La stoffa invece è una sostanza particolarissima: nasce dalla tessitura di fili, da un disegno che crea quella particolare, unica sostanza, dal nulla.

Prima della stoffa, infatti, c’è il vuoto: la trama, a poco a poco, ordisce un tessuto, che acquista fisionomia, ma non solidità.

Copre il nostro corpo o le pareti, o un mobile, o le finestre da cui si vedrebbe il paesaggio, mutando l’aspetto di tutto ciò che ammanta: stoffa sono i costumi degli attori, i lenzuoli dei fantasmi, stoffa è ciò che prende forma e illude proprio in quanto privo di consistenza propria.

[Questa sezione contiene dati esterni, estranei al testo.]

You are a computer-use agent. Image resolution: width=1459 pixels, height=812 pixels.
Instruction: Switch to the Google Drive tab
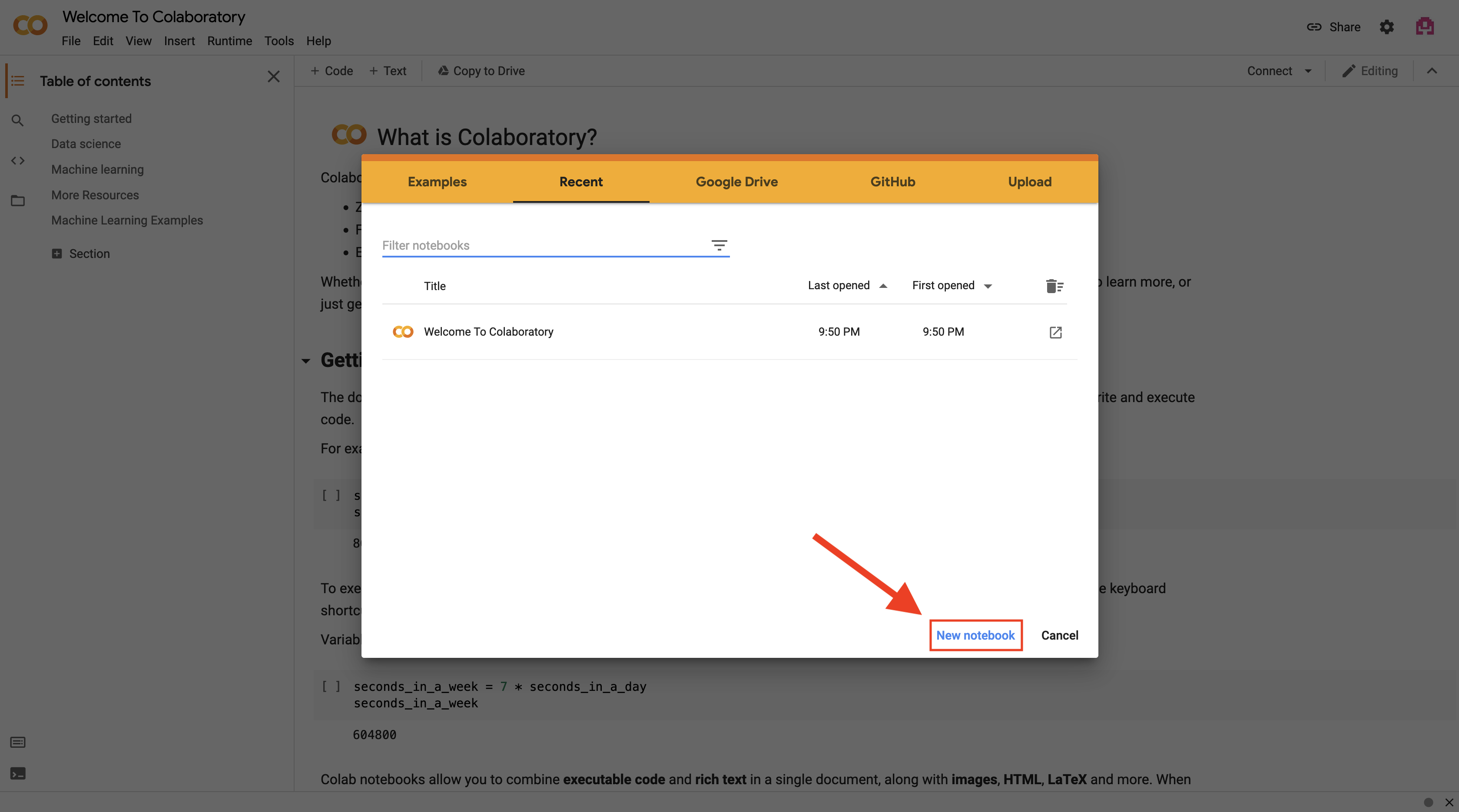[x=736, y=182]
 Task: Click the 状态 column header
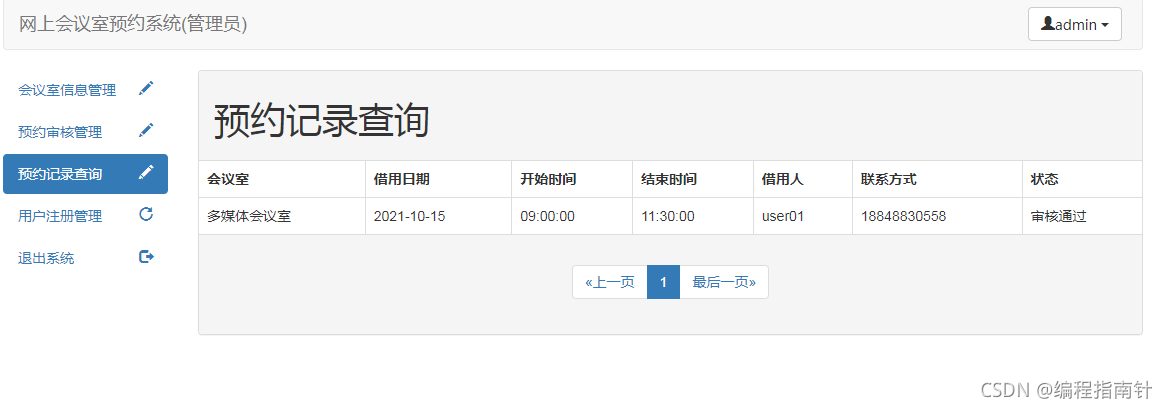1045,179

Ecco che dire che siamo della stessa stoffa dei sogni significa affermare la nostra natura effimera ma anche magica:

nati dal nulla, da una trama invisibile, ci muoviamo leggeri sulla scena del mondo, e ciò che muove, ci anima, è un mistero celato da quel tessuto.»

 

 Siamo noi stessi allora, ciò che sogniamo! 

Come tutto quanto esiste nella nostra esperienza di vita, nel nostro mondo interno e nell’accadere degli eventi “esterni” a noi, il sogno è la nostra “stoffa”, la struttura, l’essere stesso della nostra personalità.

Il sogno, in questo senso, è un simbolo. 

Ha a che fare con qualcosa che prova a “mettere insieme” elementi del nostro momento presente, dei vissuti emotivi che sono significiativi per noi in questo dato momento e provano a definire un rinvio a qualcosa di altro da sé stessi. 

Per questo il sogno esige un lavoro

la persona che ha un sogno è chiamato a corrispondere con il suo impegno verso qualcosa che non può essere eluso.

 

In un altro mio articolo dal titolo Qual è il significato dei sogni? Analisi e interpetazione dell’attività onirica ho cercato di definire una sorta di introduzione al tema del sogno e del suo significato.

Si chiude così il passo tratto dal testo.